--- Begin ---

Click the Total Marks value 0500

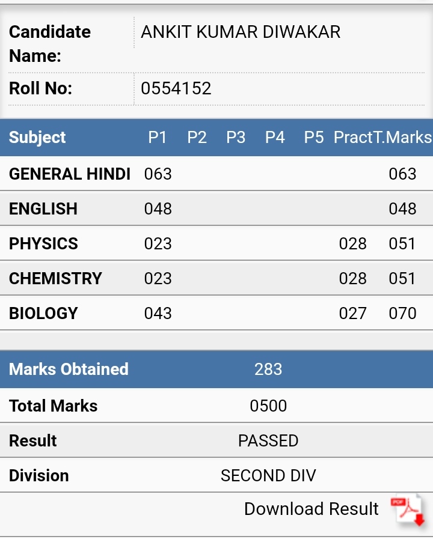click(x=268, y=406)
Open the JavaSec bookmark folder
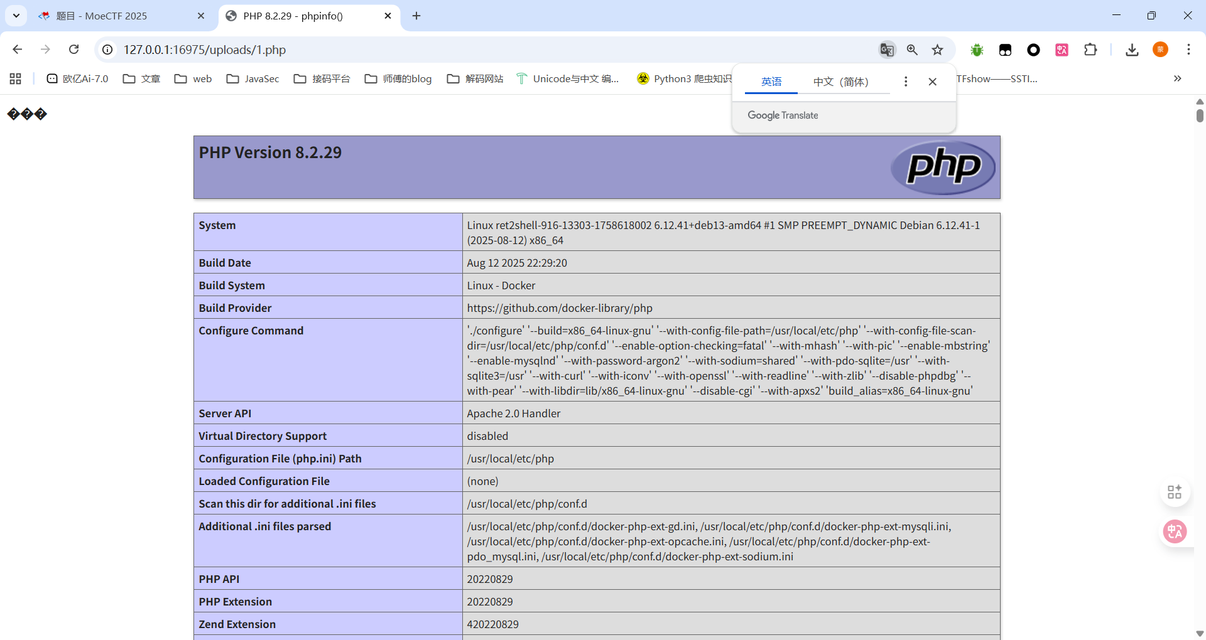The width and height of the screenshot is (1206, 640). (x=253, y=78)
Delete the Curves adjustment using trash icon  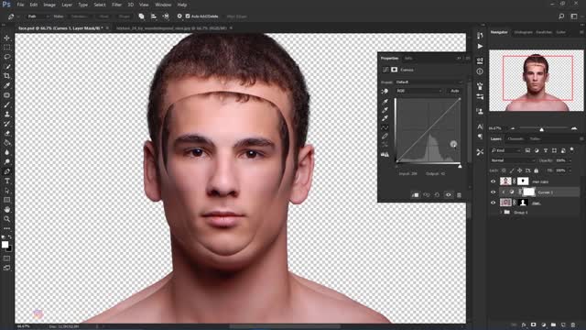click(x=460, y=195)
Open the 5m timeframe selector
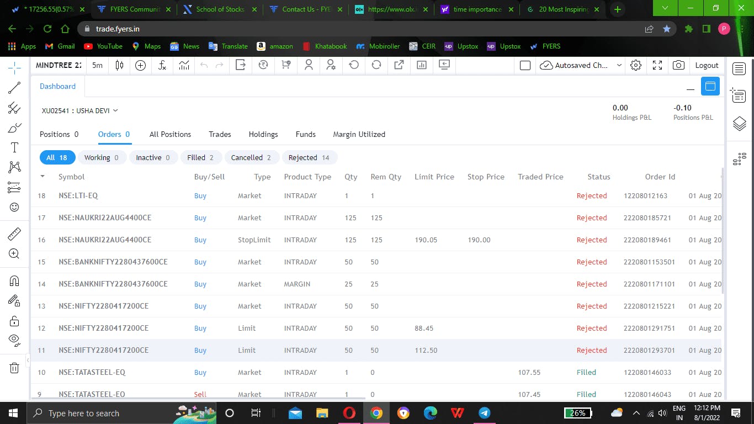The width and height of the screenshot is (754, 424). (x=97, y=65)
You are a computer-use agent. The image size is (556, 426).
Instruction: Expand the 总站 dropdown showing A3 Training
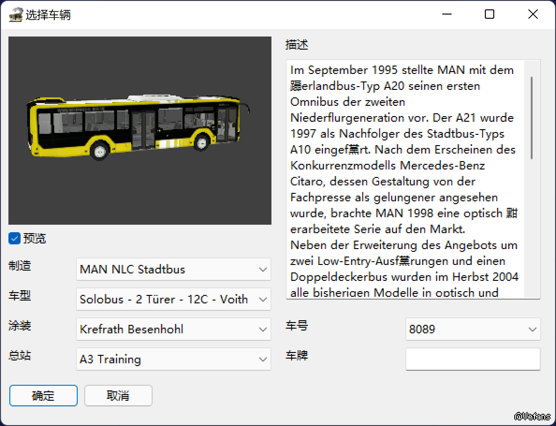173,360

--- End ---

Retype the rows above without changes, from the line that contains "You are a computer-use" through the end of the rows, both included. Leave the pictures out.

You are a computer-use agent. The image size is (556, 426).
Instruction: Expand the 总站 dropdown showing A3 Training
173,360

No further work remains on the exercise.